(Stored records)
----

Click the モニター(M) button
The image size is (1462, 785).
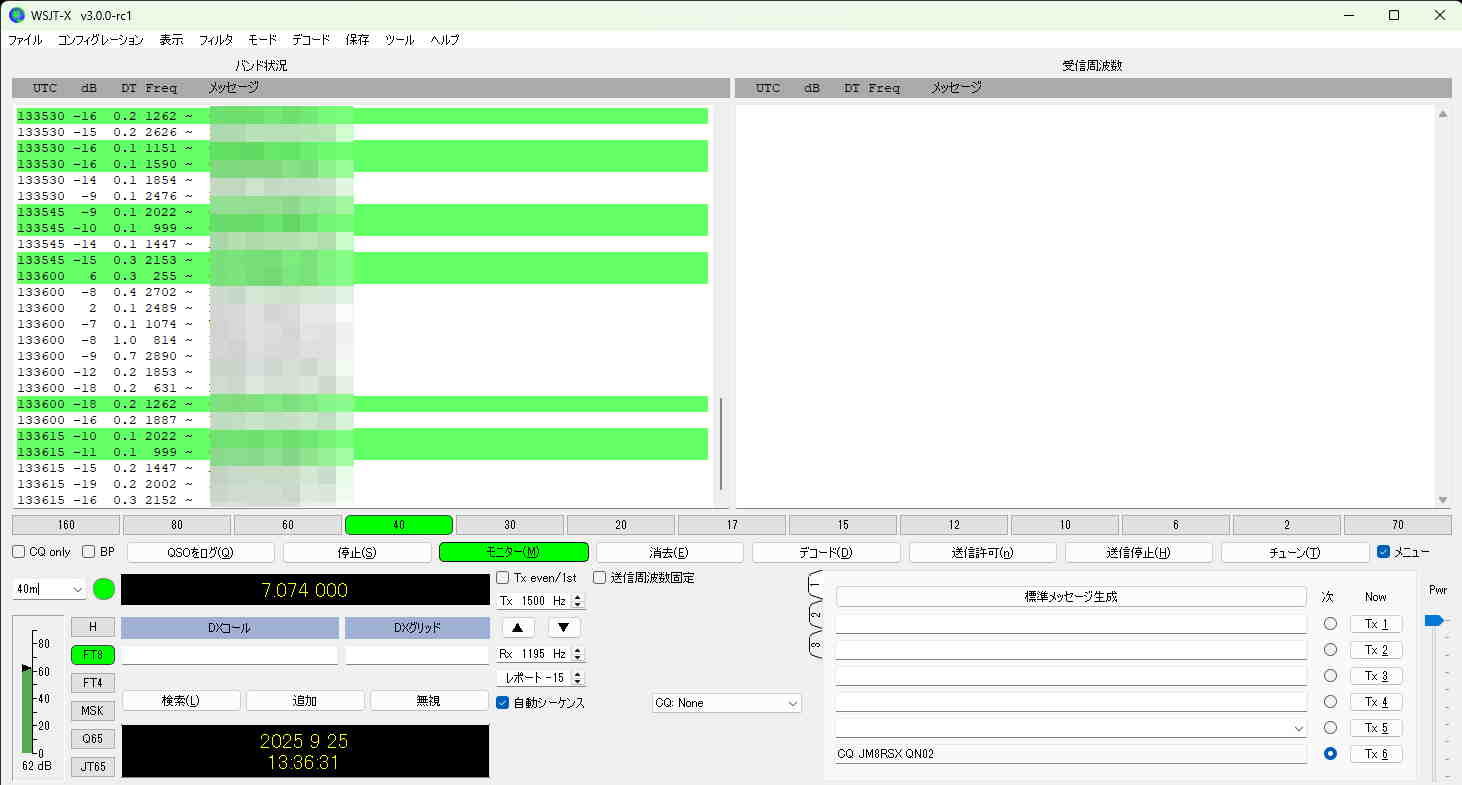513,552

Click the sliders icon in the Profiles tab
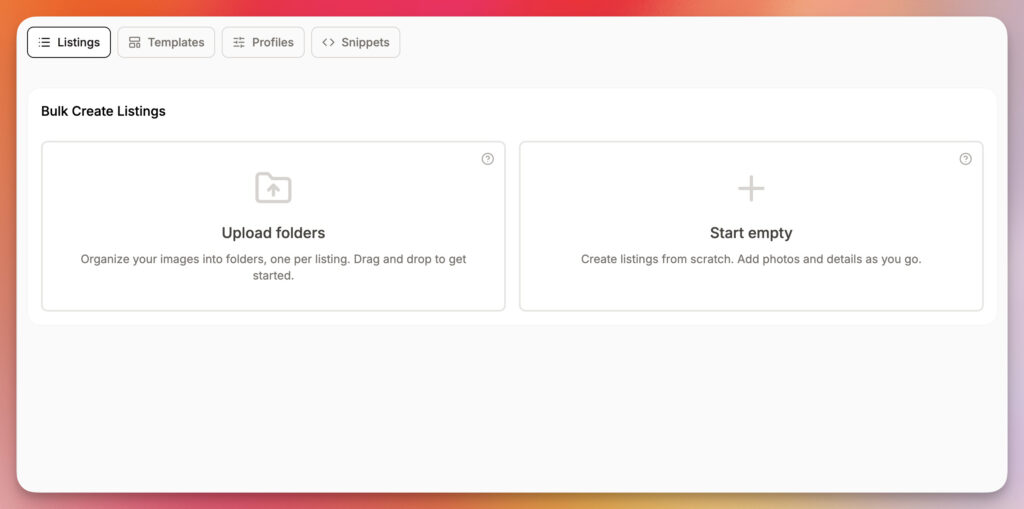[239, 43]
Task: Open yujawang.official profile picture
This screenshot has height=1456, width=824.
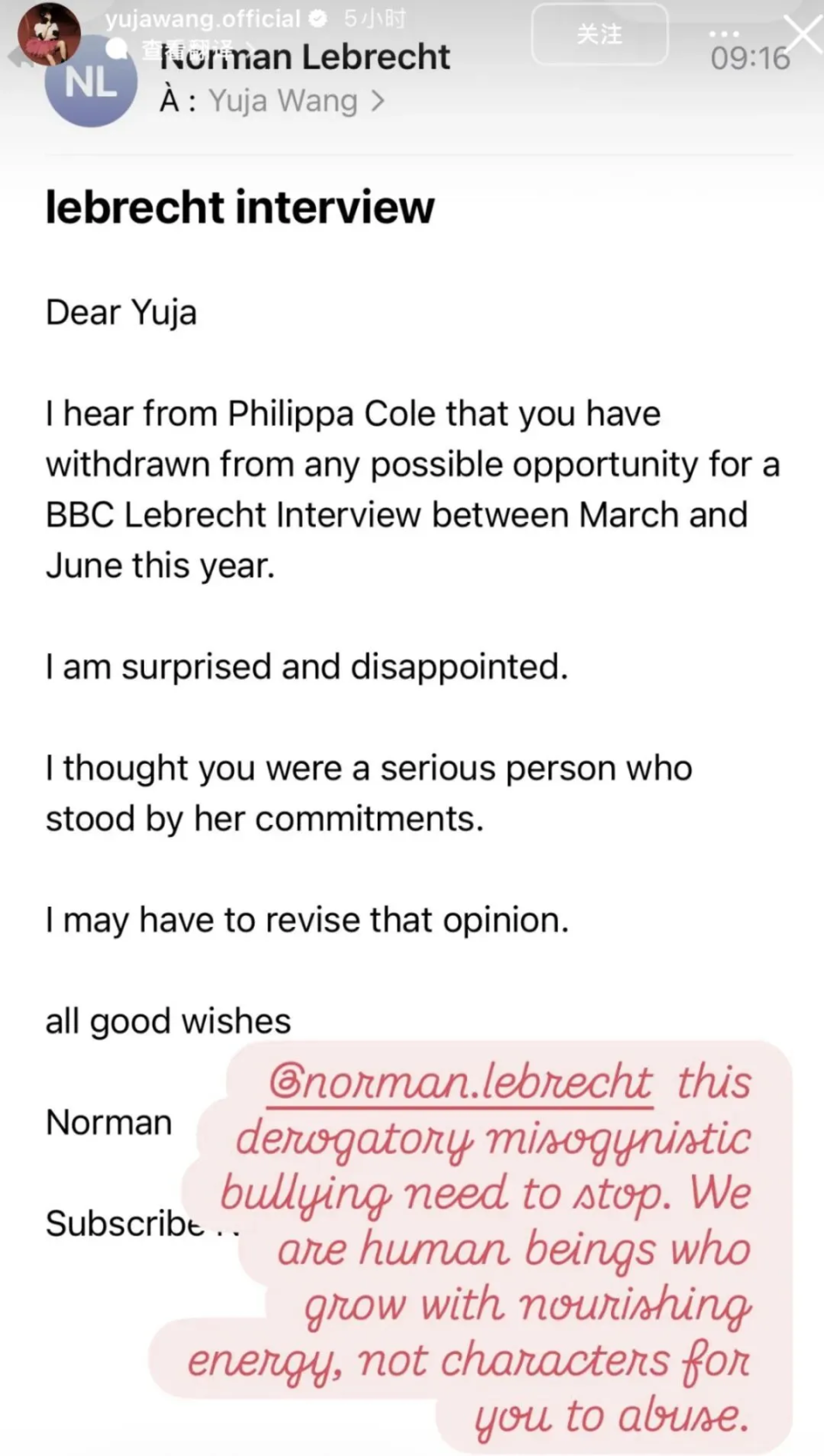Action: point(49,33)
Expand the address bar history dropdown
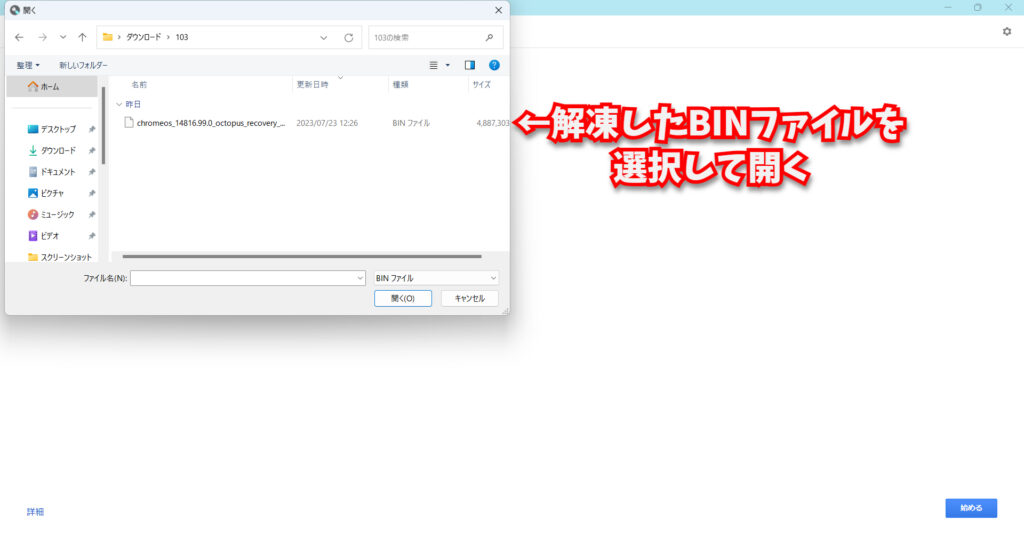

----

WHAT YOU SHOULD DO: Since the copy should hold text only, set down each record exactly and leave the pictures out.

RESULT:
Click the モニター(M) button
The image size is (1462, 785).
513,552

Click the sliders icon in the Profiles tab
[239, 43]
Task: Open yujawang.official profile picture
This screenshot has height=1456, width=824.
Action: point(49,33)
Expand the address bar history dropdown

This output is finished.